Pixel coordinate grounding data

----------------

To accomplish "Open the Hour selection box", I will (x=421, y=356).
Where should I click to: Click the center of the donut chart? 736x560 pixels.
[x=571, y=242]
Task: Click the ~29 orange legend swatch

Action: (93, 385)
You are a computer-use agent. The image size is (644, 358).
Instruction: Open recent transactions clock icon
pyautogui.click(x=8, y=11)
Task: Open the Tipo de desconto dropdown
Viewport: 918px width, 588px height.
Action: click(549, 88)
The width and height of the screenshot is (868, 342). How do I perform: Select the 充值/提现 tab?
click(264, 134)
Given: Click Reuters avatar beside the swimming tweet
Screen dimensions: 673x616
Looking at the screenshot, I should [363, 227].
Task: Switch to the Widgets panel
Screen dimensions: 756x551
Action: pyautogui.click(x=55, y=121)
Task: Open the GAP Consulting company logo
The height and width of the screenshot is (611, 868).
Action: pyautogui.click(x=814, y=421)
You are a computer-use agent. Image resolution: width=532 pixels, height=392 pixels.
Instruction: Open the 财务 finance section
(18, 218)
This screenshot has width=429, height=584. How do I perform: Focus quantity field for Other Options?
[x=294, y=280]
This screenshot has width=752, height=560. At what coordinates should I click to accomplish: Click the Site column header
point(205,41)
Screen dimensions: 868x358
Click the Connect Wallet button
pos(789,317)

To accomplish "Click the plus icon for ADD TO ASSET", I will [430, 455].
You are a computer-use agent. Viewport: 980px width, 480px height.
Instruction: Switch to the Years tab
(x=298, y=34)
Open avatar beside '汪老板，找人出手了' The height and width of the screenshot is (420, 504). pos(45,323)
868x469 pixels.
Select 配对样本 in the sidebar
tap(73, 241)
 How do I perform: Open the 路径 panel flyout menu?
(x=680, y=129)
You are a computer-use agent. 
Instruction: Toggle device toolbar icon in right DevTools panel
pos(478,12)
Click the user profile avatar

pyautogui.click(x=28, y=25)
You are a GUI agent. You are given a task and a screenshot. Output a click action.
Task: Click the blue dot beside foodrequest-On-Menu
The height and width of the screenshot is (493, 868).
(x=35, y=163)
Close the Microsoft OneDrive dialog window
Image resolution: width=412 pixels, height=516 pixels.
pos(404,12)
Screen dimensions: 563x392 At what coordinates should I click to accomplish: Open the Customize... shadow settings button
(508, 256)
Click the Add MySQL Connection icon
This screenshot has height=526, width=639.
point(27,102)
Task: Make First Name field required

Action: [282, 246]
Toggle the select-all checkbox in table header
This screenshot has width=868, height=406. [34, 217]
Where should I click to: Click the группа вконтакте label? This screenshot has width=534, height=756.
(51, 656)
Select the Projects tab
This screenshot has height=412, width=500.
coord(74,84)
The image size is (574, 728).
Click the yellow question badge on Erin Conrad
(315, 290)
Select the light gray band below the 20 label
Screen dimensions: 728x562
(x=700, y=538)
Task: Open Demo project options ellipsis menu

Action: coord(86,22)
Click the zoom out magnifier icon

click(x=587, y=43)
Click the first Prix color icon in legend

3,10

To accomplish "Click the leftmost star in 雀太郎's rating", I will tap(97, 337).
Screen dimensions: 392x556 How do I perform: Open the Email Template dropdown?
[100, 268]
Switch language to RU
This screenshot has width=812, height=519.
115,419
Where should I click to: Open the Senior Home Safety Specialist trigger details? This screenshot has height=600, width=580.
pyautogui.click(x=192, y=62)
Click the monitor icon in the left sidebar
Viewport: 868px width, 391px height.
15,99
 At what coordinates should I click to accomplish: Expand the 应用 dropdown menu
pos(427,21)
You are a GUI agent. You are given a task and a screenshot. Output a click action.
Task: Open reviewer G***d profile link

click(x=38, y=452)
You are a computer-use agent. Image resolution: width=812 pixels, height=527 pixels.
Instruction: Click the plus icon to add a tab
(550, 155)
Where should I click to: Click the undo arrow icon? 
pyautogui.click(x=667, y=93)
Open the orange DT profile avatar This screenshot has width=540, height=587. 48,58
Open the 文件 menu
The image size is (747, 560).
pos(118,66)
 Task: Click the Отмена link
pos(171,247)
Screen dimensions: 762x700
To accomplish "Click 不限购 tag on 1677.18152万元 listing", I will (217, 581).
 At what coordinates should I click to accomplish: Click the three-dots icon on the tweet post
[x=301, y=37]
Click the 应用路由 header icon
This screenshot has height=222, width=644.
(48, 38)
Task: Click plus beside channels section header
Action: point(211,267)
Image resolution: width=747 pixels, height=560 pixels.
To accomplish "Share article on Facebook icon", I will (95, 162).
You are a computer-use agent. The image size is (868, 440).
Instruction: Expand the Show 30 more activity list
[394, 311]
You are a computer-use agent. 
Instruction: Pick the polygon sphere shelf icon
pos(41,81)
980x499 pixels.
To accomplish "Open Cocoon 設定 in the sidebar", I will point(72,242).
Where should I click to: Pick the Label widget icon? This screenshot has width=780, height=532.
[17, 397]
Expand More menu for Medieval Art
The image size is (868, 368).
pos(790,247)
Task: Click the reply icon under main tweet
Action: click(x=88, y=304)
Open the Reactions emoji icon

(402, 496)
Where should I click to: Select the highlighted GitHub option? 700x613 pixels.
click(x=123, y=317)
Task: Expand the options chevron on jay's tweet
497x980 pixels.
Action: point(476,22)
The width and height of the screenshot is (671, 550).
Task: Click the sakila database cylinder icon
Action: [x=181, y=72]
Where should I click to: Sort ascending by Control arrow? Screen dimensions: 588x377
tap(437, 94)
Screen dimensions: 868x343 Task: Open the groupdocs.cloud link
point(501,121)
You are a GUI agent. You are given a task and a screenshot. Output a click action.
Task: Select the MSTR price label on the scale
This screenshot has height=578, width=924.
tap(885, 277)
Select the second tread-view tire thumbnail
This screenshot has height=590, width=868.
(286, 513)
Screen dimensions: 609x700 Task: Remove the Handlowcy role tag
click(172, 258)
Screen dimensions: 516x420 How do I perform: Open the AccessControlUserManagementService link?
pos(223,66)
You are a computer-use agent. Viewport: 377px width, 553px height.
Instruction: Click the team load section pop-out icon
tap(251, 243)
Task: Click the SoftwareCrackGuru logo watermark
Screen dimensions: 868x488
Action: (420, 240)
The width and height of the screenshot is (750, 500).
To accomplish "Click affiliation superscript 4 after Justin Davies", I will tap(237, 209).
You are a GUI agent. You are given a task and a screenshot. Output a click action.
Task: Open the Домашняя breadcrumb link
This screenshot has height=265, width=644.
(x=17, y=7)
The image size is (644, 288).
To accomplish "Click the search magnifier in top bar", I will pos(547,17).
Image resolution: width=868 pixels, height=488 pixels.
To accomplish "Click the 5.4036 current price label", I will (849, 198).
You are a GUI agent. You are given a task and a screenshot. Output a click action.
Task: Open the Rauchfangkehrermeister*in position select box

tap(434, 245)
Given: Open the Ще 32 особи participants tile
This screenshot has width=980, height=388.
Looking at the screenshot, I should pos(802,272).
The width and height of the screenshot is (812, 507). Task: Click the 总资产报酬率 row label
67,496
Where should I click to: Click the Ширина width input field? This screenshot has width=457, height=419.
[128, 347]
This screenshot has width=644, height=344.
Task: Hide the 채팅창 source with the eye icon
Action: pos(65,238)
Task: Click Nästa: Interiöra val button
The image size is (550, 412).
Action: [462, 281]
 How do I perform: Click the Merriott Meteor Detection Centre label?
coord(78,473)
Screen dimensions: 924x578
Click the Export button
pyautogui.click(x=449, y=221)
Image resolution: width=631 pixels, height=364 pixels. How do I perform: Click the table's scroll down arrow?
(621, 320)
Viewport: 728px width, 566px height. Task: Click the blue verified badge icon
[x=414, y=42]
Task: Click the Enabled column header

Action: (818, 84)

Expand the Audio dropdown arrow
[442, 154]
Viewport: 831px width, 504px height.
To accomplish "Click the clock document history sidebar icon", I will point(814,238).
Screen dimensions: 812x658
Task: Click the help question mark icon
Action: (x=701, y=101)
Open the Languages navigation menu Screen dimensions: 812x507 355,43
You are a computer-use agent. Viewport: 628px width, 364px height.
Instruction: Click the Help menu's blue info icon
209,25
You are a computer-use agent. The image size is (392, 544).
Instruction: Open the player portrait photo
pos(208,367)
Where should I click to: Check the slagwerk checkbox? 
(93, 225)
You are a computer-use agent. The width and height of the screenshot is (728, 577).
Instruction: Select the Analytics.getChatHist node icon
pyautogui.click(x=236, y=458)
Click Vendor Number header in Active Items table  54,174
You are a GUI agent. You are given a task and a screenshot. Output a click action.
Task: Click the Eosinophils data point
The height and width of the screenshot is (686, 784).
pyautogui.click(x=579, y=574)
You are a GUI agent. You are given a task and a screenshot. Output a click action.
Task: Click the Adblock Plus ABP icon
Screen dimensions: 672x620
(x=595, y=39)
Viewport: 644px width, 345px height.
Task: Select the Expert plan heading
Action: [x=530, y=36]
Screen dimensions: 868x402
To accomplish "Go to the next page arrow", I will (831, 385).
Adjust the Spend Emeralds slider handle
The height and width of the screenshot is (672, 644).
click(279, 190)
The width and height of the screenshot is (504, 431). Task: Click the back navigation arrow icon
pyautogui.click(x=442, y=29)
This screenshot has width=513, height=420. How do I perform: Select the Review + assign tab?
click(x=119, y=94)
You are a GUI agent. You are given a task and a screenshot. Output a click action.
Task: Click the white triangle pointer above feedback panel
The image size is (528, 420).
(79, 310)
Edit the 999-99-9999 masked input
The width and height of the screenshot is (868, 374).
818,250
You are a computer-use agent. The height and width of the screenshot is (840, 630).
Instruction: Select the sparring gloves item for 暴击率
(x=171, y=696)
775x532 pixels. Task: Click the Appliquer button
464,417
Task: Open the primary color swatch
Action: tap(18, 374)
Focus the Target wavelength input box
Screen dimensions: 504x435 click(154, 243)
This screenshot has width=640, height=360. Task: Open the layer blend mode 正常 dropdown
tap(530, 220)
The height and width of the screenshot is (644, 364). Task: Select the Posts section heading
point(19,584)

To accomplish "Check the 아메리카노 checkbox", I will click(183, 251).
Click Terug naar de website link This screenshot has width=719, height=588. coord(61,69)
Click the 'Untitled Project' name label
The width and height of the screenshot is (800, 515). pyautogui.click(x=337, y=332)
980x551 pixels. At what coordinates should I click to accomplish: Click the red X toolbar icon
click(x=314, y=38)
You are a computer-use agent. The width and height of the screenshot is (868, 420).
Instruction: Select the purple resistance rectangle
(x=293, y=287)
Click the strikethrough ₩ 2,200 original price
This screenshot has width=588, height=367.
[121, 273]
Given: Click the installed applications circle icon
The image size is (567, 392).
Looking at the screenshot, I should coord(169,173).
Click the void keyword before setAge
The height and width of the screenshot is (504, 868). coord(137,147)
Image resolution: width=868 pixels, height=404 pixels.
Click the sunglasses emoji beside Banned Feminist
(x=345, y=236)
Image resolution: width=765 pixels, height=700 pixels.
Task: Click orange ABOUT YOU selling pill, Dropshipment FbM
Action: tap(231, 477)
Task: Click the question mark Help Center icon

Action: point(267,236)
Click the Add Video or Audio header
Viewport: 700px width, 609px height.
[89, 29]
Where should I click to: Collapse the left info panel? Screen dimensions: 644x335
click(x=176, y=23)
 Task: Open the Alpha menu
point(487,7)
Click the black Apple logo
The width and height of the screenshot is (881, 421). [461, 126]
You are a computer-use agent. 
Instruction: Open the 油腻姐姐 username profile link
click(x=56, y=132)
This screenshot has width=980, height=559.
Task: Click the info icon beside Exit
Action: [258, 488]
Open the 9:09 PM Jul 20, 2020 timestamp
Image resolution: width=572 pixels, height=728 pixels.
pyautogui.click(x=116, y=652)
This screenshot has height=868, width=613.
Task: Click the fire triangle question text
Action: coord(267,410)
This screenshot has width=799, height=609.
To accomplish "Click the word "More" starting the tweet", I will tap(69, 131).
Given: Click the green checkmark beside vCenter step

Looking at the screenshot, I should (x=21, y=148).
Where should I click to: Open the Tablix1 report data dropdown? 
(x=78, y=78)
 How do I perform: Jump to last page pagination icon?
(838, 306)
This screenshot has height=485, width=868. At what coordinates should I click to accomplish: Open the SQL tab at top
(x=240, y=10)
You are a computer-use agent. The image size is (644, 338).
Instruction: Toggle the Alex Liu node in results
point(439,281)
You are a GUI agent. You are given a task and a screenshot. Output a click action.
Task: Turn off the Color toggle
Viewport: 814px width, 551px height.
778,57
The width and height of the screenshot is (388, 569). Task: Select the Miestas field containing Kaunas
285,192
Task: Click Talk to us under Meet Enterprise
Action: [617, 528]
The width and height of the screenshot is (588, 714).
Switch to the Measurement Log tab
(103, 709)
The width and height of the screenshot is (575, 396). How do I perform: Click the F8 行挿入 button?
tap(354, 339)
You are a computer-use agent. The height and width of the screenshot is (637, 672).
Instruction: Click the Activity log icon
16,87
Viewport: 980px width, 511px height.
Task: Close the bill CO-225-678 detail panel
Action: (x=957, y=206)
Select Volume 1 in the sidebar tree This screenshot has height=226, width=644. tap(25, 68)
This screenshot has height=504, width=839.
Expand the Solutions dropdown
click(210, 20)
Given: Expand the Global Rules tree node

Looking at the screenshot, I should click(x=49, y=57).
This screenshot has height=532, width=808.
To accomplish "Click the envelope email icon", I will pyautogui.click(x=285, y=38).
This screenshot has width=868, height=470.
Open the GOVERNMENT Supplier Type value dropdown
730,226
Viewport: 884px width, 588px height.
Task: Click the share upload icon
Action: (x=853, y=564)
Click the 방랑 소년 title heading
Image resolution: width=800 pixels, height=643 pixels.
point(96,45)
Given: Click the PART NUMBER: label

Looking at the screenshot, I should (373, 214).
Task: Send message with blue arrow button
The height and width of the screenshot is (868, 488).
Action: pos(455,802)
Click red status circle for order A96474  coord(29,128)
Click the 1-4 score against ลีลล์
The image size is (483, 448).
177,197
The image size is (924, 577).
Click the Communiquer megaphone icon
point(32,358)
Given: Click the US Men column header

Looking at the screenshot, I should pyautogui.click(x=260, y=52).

----------------

## Action item
Each line above that has the word "circle" must be copied.

## Response for this exercise
Given: Click the installed applications circle icon
Click red status circle for order A96474  coord(29,128)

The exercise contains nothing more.